The fear of missing out on something better when you commit too early can ruin a relationship. “The grass is greener on the other side,” goes the saying that highlights how human psychology works. Since we are more inclined to believe that there is something better out there, the quicker we commit, the more likely we are to believe that we have settled.
In non-exclusive dating, there is no fear of missing out. When you choose to commit, it is with the certainty that the person you choose is the best one.
Cons Of Non-Exclusive Dating
All the drawbacks of not committing are also the drawbacks of non-exclusive dating. In this section, we will explore these downsides in detail.
Different Timelines Of Commitment
If you and your potential partner decide to date non-exclusively, you don’t know if there will be any commitment down the line. By the time you decide you want to make things exclusive with them, they might find someone they like better. The opposite can happen too. If commitment is what you want, kicking the can down the road might not be the best path to it.
Jealousy and Drama
Mature adults can handle non-exclusive dating, but not everyone you date non-exclusively will be a mature adult about it. The chances of jealousy, drama, and even stalking are higher during the non-exclusive dating period. But on the flip side, that might be the reason you should not date exclusively. The drama is the drawback, but the insecurity it exposes can save you from future drama.
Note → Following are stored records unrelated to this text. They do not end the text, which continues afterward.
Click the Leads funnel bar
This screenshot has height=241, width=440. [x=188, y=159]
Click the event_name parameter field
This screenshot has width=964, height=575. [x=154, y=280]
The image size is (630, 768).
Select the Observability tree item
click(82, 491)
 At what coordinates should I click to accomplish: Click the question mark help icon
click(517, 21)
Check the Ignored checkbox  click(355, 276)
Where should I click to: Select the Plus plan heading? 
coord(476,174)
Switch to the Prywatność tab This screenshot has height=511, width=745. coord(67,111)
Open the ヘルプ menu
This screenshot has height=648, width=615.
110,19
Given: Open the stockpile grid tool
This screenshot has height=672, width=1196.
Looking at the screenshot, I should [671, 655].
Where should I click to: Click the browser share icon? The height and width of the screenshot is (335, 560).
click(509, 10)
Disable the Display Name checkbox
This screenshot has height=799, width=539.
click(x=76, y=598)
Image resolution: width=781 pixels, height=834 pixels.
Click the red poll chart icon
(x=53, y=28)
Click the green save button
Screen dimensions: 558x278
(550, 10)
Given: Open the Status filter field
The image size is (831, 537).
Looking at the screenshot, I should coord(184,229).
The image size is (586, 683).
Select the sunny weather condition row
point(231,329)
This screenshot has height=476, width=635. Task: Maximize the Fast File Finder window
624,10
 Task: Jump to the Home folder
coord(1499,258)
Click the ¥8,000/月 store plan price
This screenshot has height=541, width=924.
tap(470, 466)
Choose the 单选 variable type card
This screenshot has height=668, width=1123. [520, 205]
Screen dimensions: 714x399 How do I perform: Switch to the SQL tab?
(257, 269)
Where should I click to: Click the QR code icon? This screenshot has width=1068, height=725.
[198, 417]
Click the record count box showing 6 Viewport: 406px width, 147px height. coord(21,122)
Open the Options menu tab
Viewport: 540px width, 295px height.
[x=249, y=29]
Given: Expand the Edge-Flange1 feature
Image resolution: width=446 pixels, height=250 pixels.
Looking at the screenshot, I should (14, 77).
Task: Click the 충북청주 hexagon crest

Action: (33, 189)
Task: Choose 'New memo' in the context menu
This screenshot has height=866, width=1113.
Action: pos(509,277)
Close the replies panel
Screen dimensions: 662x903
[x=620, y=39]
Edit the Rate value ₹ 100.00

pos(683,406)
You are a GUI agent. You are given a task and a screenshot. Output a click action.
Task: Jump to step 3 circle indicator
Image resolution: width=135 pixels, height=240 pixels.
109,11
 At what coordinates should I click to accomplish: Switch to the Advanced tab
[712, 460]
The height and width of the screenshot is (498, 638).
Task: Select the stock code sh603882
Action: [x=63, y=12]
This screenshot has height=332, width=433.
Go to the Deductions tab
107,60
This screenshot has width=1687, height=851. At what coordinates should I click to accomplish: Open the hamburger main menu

Should I Discuss Exclusivity On The First Date?
You can discuss exclusivity on the first date, though it might come off as too forward. Generally, it is better to wait for the third date to discuss exclusivity and commitment. Even then, positioning it as an ultimatum can turn off the other party.
Non-exclusive dating is the period in dating where neither party has committed to exclusivity. It is often confused with polyamory, which is a way of life as opposed to a phase.
At this point, you should know that the first date is non-exclusive. But you can demand exclusivity from the second date onward, though that will limit the number of people wanting to go on the second date.
On the flip side, you can continue dating non-exclusively for years, and that will expand your options.
Non-exclusive dating can last from one to three dates on average, but even after that, you cannot assume exclusivity until it is declared. Only when you and your partner agree to make things exclusive can you expect them to keep things exclusive.